Data extracts:
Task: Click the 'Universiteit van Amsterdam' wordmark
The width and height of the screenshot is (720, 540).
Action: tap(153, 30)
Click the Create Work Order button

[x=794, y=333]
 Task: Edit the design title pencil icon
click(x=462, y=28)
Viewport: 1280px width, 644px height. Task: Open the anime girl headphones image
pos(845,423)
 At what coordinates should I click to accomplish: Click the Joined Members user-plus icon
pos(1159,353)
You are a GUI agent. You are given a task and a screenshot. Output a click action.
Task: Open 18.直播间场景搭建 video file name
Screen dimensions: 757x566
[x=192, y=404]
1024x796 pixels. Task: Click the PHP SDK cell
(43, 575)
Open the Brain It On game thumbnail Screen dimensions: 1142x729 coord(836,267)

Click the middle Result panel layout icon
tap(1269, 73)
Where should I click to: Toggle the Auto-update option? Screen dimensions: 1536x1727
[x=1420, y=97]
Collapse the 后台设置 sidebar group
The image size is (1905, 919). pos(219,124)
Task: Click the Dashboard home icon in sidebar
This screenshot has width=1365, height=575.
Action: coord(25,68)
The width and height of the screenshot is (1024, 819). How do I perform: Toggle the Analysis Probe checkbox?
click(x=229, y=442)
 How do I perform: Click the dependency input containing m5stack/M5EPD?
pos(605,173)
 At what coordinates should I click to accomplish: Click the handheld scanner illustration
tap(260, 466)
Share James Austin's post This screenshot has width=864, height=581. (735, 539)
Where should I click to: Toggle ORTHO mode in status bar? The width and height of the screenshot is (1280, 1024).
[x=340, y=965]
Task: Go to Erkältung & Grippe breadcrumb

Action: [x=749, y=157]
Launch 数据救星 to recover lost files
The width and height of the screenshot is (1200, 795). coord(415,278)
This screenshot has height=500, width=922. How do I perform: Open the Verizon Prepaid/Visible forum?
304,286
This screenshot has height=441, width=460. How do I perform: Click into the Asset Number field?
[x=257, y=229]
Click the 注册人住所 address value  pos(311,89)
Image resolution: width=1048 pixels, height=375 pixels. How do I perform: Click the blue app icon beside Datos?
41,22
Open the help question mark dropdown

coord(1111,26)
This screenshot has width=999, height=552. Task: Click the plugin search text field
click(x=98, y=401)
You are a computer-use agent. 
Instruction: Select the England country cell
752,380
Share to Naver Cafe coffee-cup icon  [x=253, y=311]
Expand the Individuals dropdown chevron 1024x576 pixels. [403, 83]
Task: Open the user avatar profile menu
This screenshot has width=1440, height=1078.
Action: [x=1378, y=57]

Brief:
A verbatim copy of all the entries is the expected result.

Task answer:
Task: Click the 'Universiteit van Amsterdam' wordmark
The width and height of the screenshot is (720, 540).
Action: tap(153, 30)
Click the Create Work Order button

[x=794, y=333]
 Task: Edit the design title pencil icon
click(x=462, y=28)
Viewport: 1280px width, 644px height. Task: Open the anime girl headphones image
pos(845,423)
 At what coordinates should I click to accomplish: Click the Joined Members user-plus icon
pos(1159,353)
You are a GUI agent. You are given a task and a screenshot. Output a click action.
Task: Open 18.直播间场景搭建 video file name
Screen dimensions: 757x566
[x=192, y=404]
1024x796 pixels. Task: Click the PHP SDK cell
(43, 575)
Open the Brain It On game thumbnail Screen dimensions: 1142x729 coord(836,267)

Click the middle Result panel layout icon
tap(1269, 73)
Where should I click to: Toggle the Auto-update option? Screen dimensions: 1536x1727
[x=1420, y=97]
Collapse the 后台设置 sidebar group
The image size is (1905, 919). pos(219,124)
Task: Click the Dashboard home icon in sidebar
This screenshot has width=1365, height=575.
Action: coord(25,68)
The width and height of the screenshot is (1024, 819). How do I perform: Toggle the Analysis Probe checkbox?
click(x=229, y=442)
 How do I perform: Click the dependency input containing m5stack/M5EPD?
pos(605,173)
 At what coordinates should I click to accomplish: Click the handheld scanner illustration
tap(260, 466)
Share James Austin's post This screenshot has width=864, height=581. (735, 539)
Where should I click to: Toggle ORTHO mode in status bar? The width and height of the screenshot is (1280, 1024).
[x=340, y=965]
Task: Go to Erkältung & Grippe breadcrumb

Action: [x=749, y=157]
Launch 数据救星 to recover lost files
The width and height of the screenshot is (1200, 795). coord(415,278)
This screenshot has height=500, width=922. How do I perform: Open the Verizon Prepaid/Visible forum?
304,286
This screenshot has height=441, width=460. How do I perform: Click into the Asset Number field?
[x=257, y=229]
Click the 注册人住所 address value  pos(311,89)
Image resolution: width=1048 pixels, height=375 pixels. How do I perform: Click the blue app icon beside Datos?
41,22
Open the help question mark dropdown

coord(1111,26)
This screenshot has width=999, height=552. Task: Click the plugin search text field
click(x=98, y=401)
You are a computer-use agent. 
Instruction: Select the England country cell
752,380
Share to Naver Cafe coffee-cup icon  [x=253, y=311]
Expand the Individuals dropdown chevron 1024x576 pixels. [403, 83]
Task: Open the user avatar profile menu
This screenshot has width=1440, height=1078.
Action: [x=1378, y=57]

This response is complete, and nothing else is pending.